## Problem statement:
Pictures are not part of the copy. Write out exactly the lines from the line with "Instruction: Click the" through the end of the entries below.

## Records contained in a dataset:
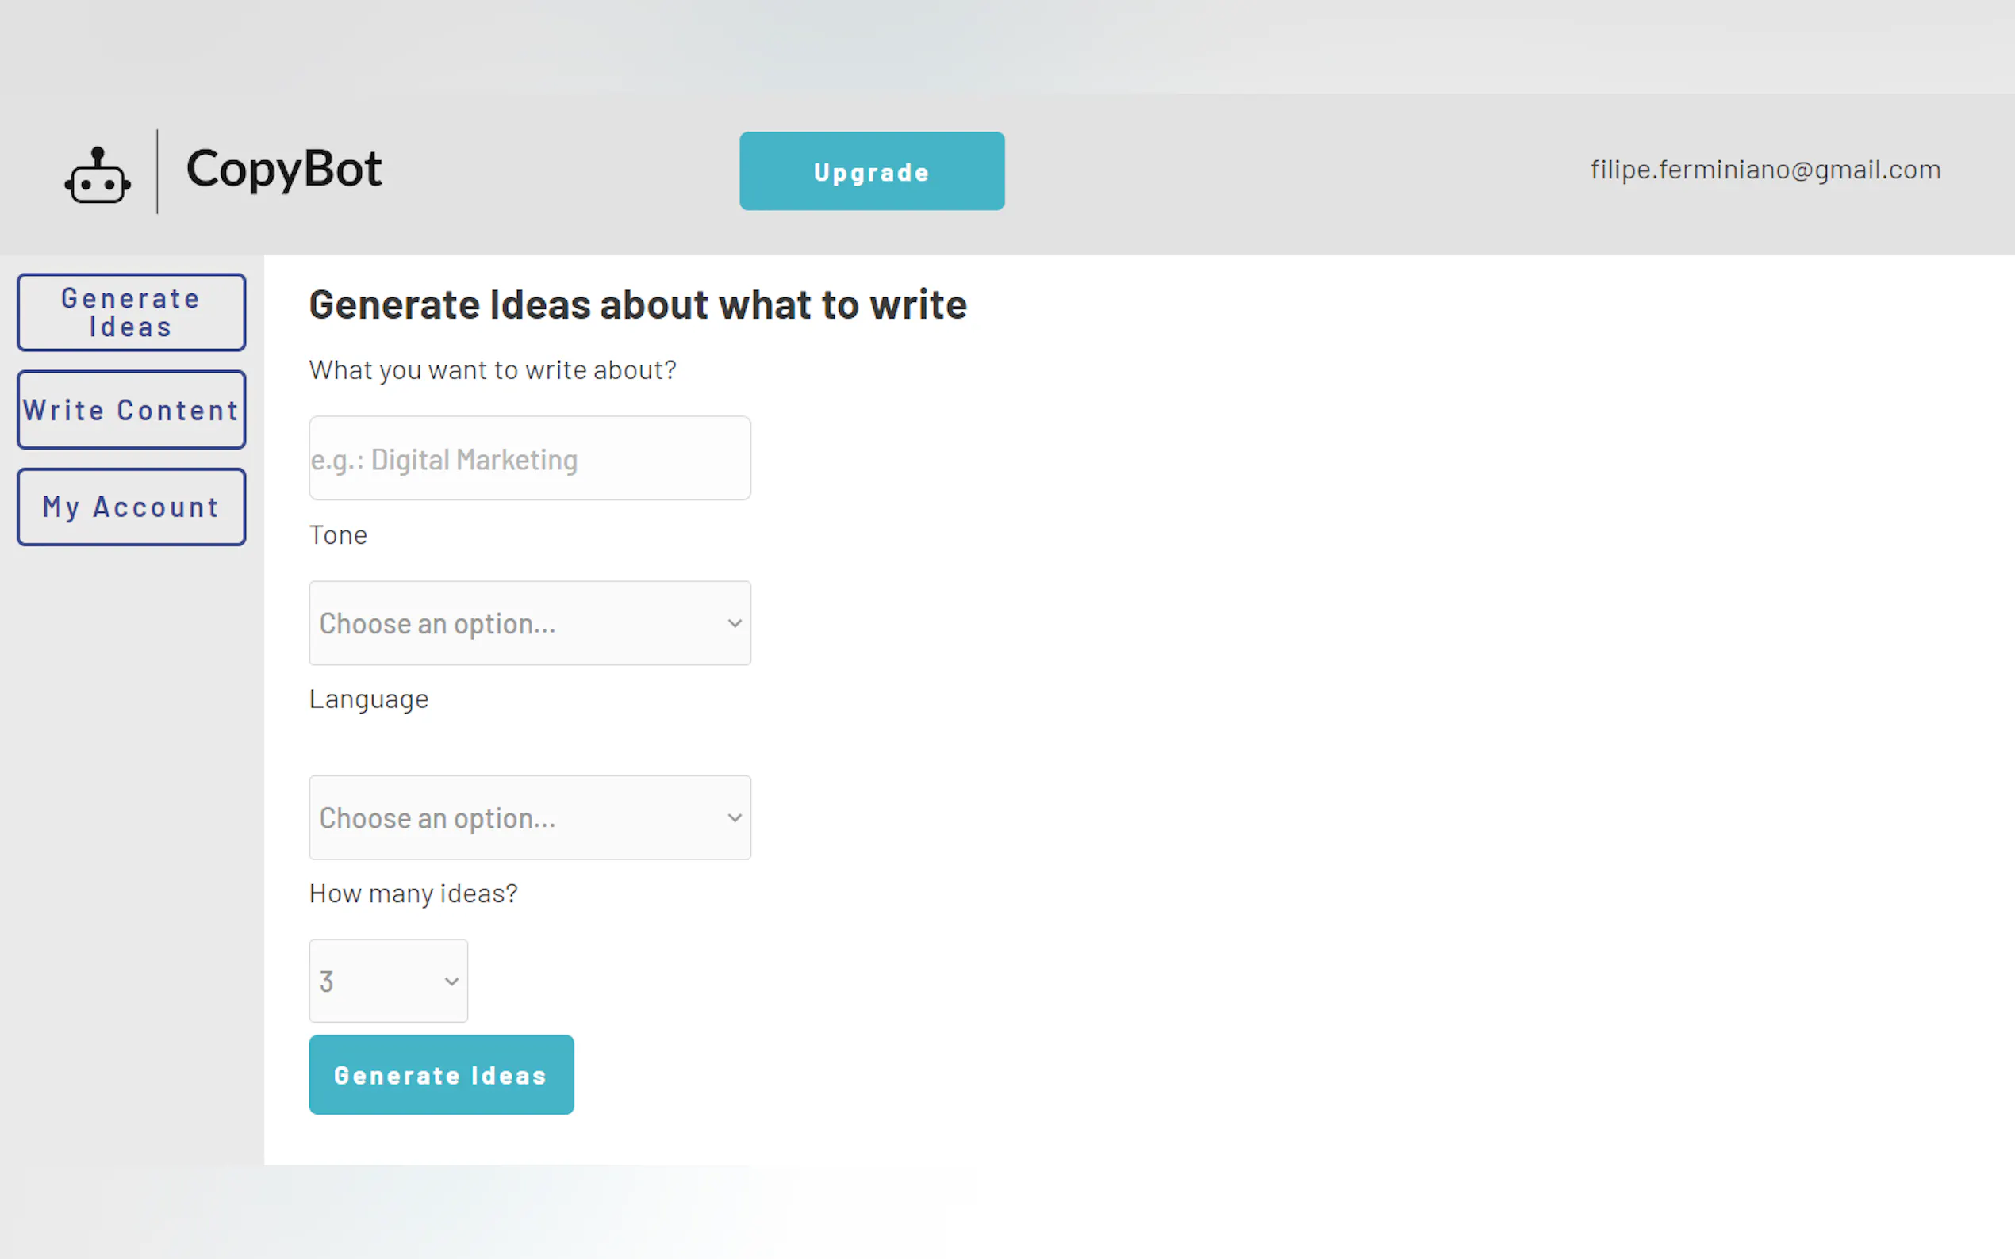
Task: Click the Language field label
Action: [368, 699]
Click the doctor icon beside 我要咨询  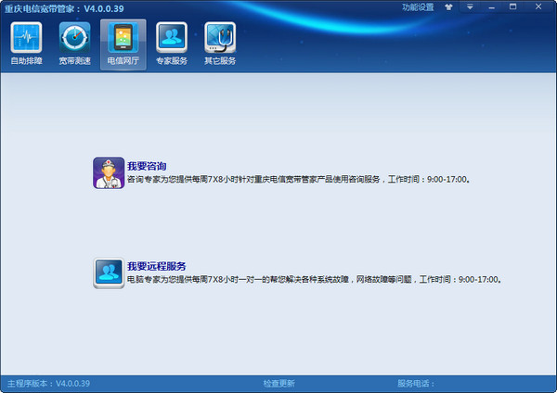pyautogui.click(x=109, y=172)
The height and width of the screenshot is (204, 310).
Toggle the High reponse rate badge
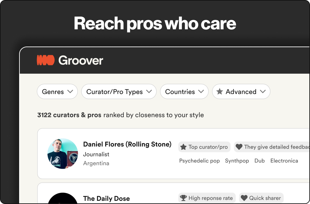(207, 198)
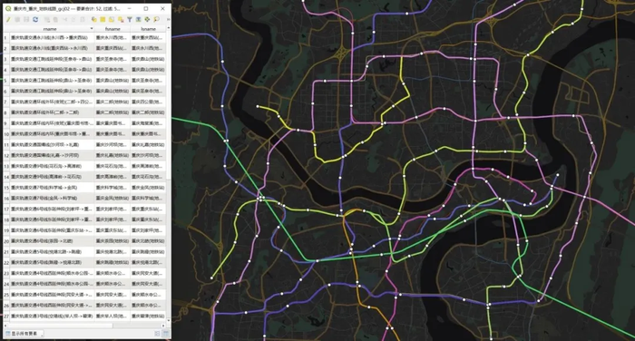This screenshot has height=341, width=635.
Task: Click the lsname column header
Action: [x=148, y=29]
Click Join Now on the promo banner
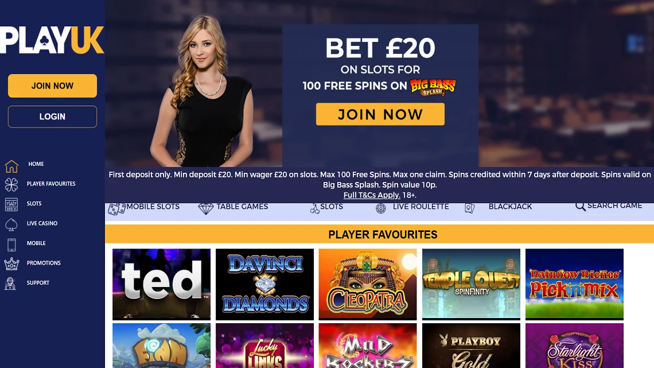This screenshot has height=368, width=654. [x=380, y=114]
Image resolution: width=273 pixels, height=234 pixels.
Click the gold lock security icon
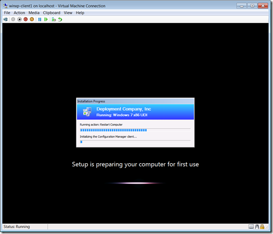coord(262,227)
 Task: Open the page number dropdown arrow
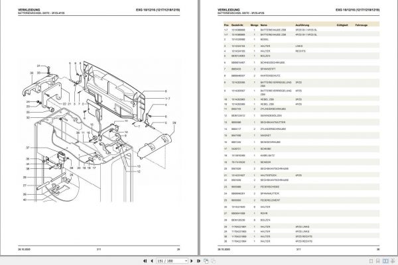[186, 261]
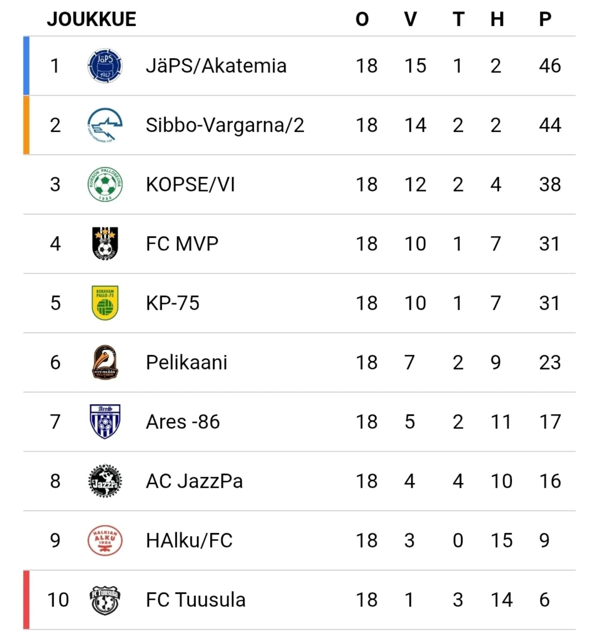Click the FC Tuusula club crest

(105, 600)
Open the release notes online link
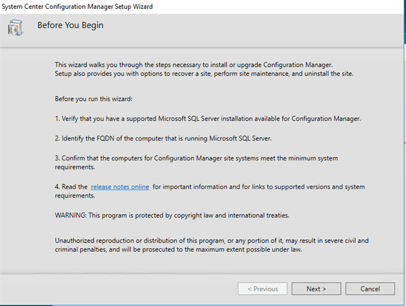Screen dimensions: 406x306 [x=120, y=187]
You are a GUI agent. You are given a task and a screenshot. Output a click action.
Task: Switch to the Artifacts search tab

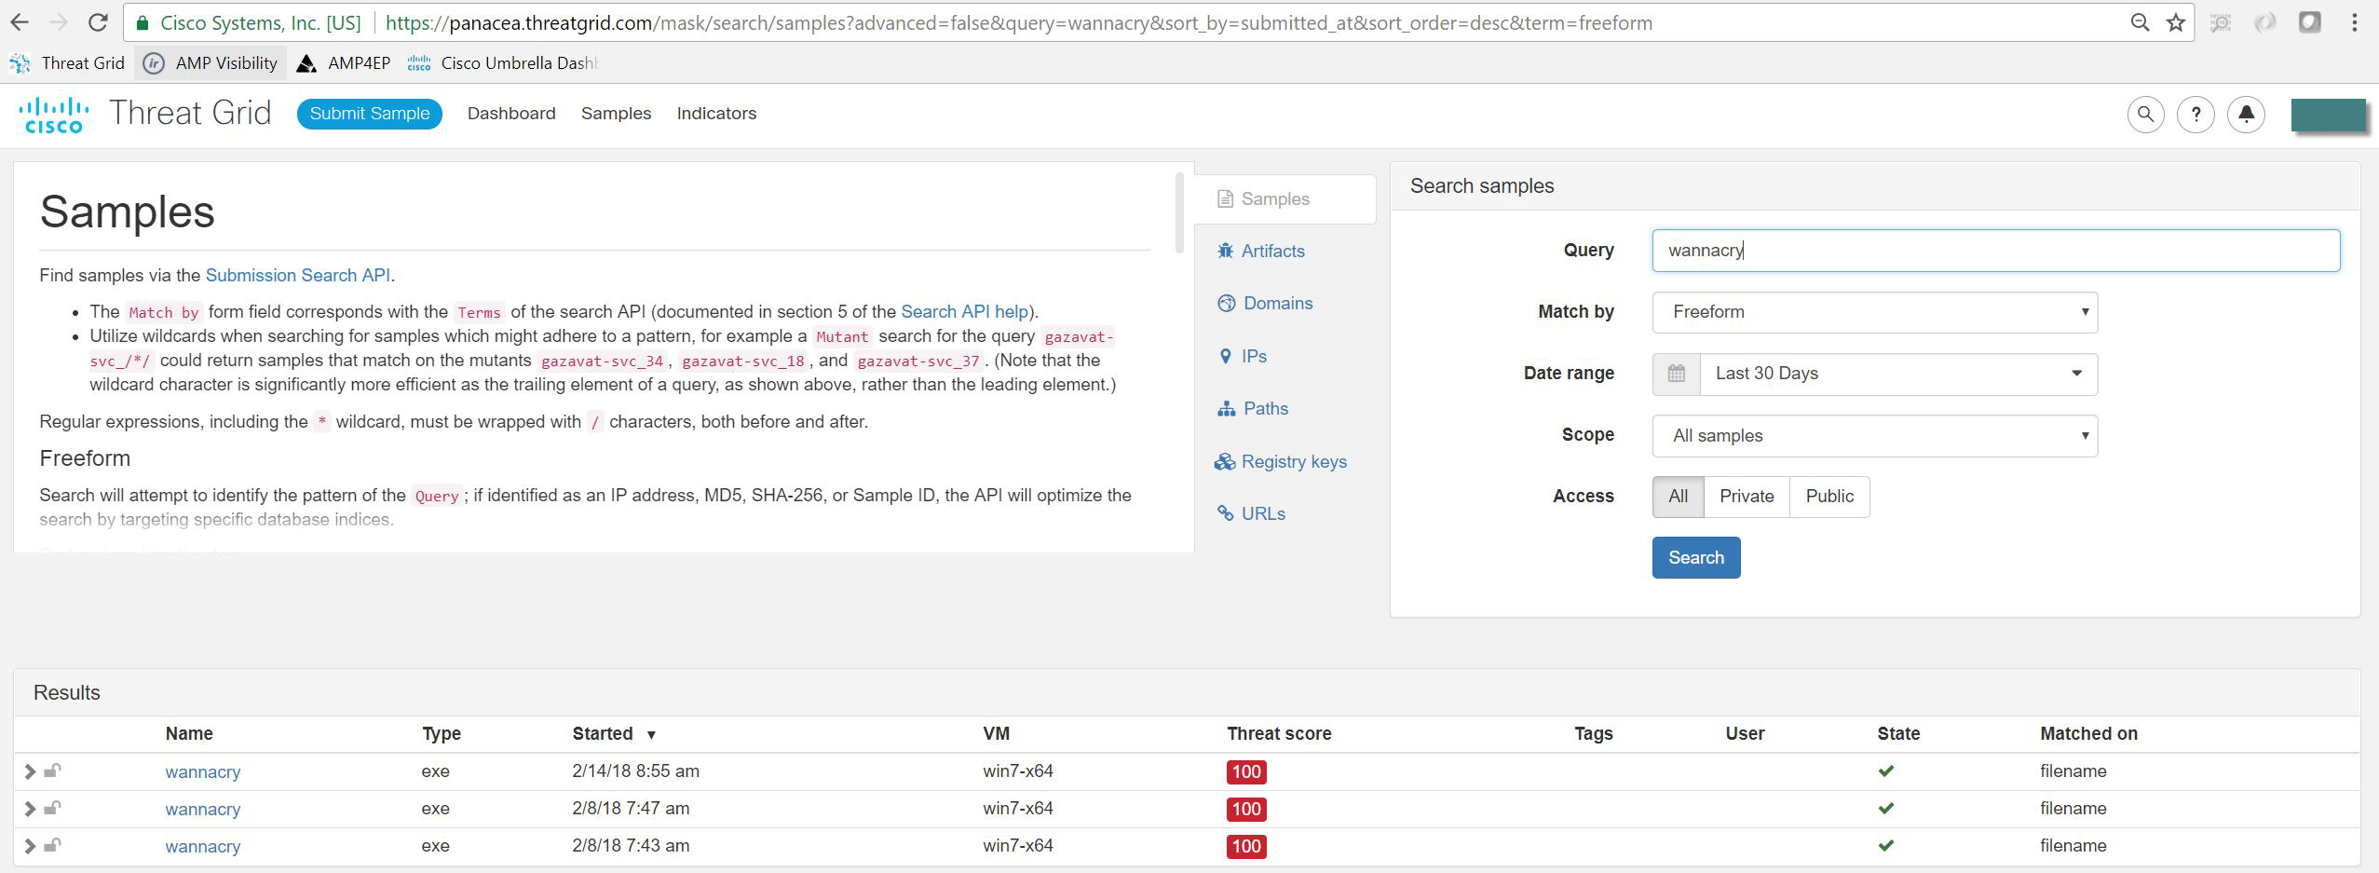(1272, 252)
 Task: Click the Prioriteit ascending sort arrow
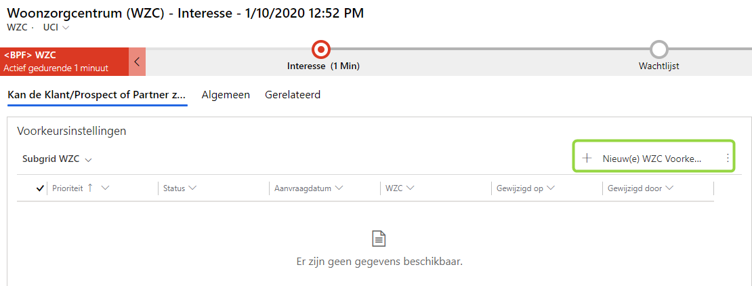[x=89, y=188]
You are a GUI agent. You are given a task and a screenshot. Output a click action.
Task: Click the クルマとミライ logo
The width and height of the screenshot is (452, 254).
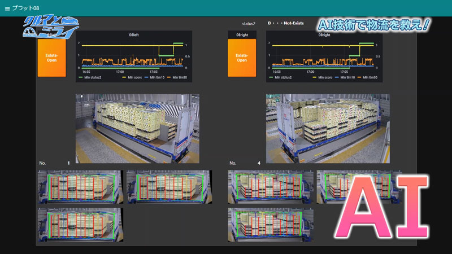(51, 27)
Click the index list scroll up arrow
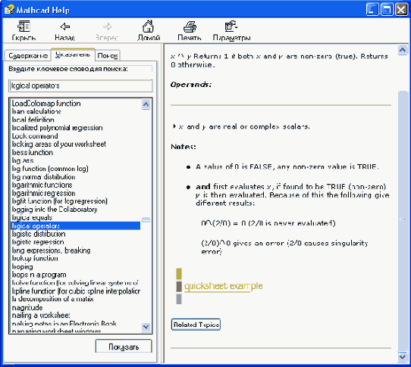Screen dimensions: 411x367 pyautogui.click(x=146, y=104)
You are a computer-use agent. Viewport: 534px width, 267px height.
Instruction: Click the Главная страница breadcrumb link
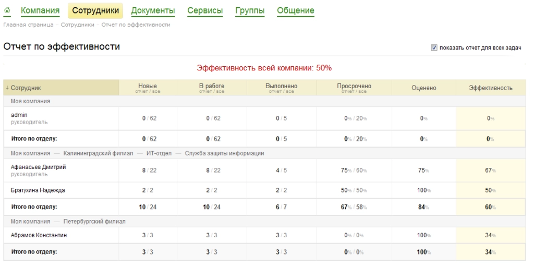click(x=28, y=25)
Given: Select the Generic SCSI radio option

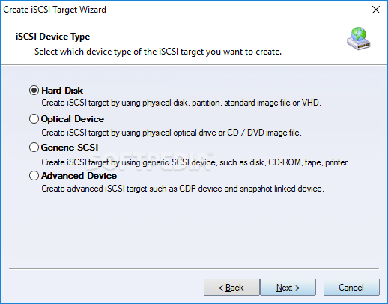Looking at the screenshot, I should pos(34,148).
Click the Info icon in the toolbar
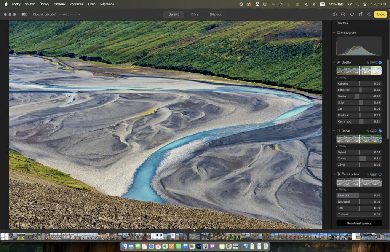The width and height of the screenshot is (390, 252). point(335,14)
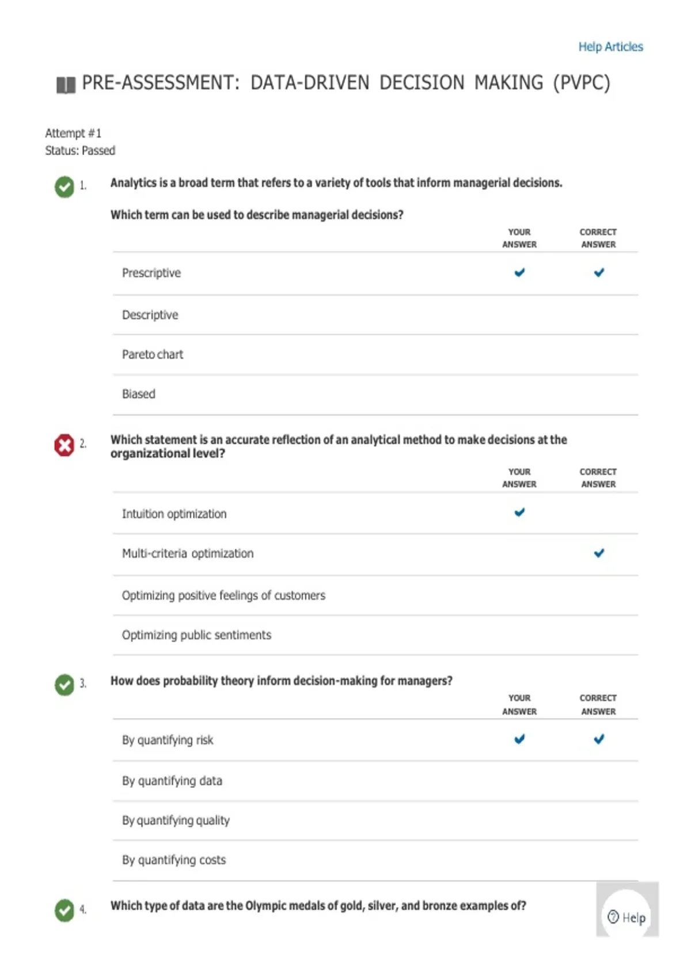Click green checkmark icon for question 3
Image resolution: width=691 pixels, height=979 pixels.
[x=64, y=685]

## Response area:
Instruction: Click the Главная страница breadcrumb link
click(x=28, y=25)
Given: Select the Generic SCSI radio option

Looking at the screenshot, I should pos(34,148).
Click the Info icon in the toolbar
The width and height of the screenshot is (390, 252). point(335,14)
Click green checkmark icon for question 3
Image resolution: width=691 pixels, height=979 pixels.
[x=64, y=685]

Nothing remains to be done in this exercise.